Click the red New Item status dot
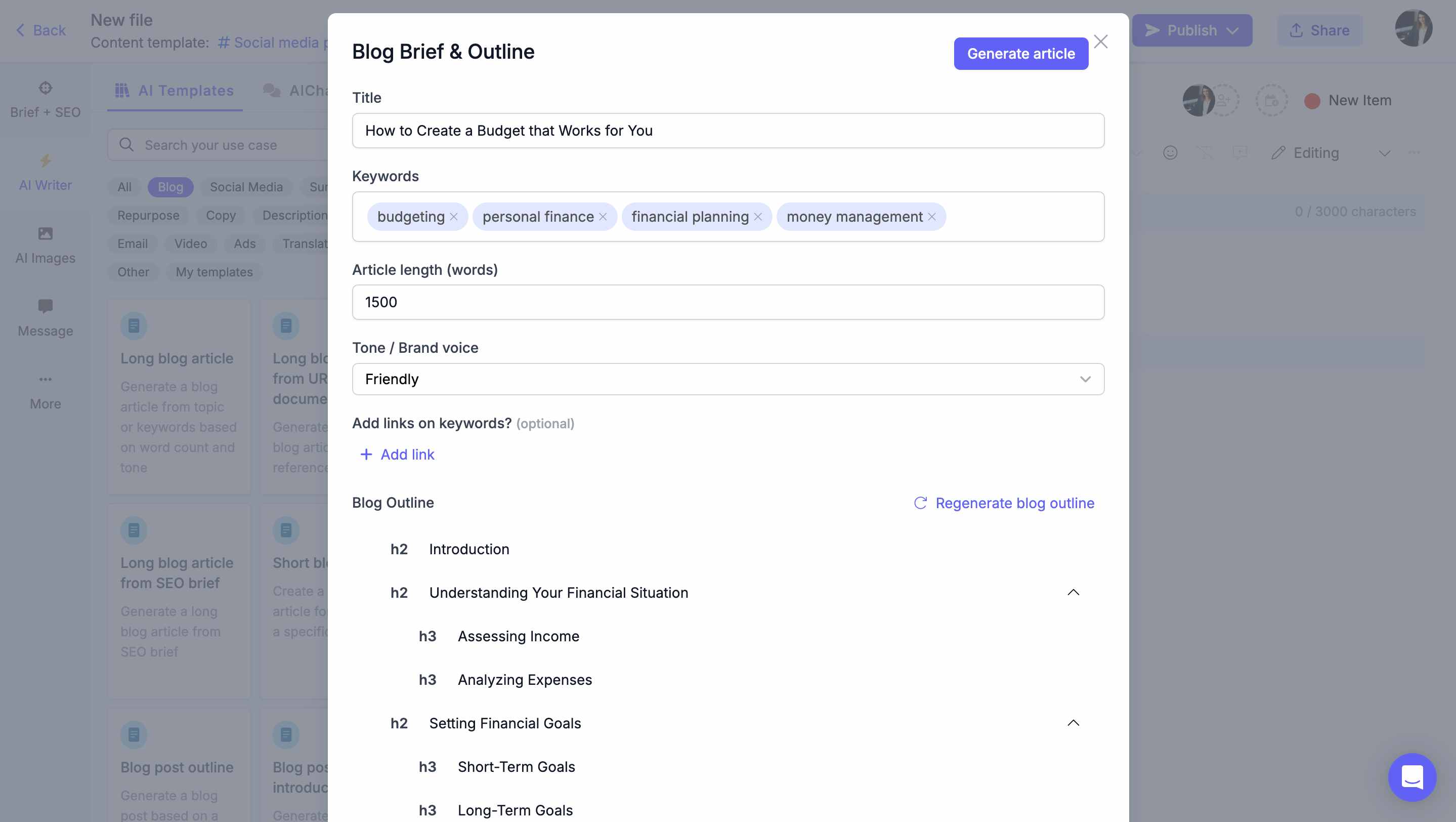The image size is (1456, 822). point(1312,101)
###
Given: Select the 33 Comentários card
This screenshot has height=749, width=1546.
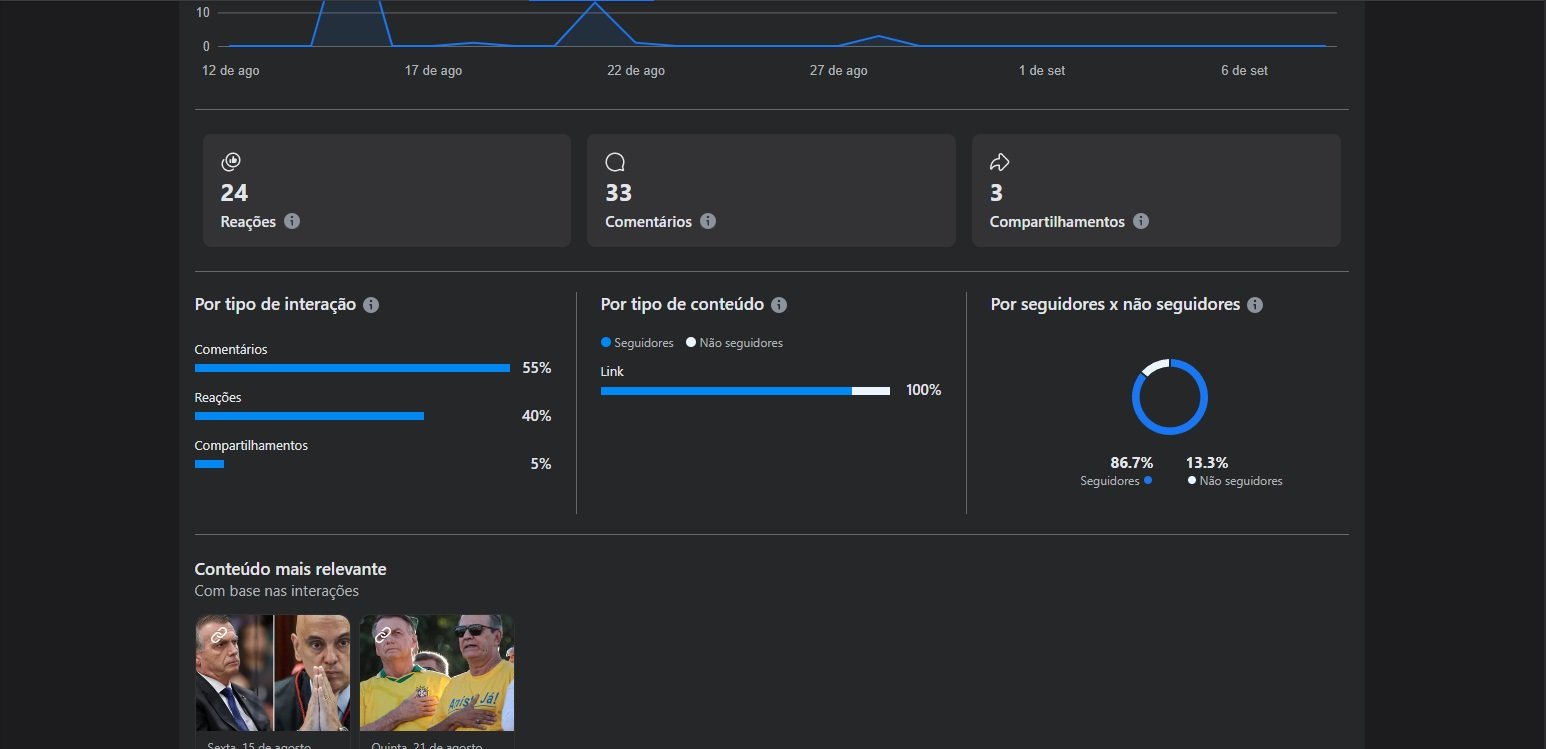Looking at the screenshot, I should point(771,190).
###
• _Objective_
Print the lines of the items above again without change, starting at the line that contains "Given: Select the 33 Comentários card" and ending with the line that contains "Looking at the". Omit the pictures.

• _Exercise output_
Given: Select the 33 Comentários card
This screenshot has height=749, width=1546.
Looking at the screenshot, I should point(771,190).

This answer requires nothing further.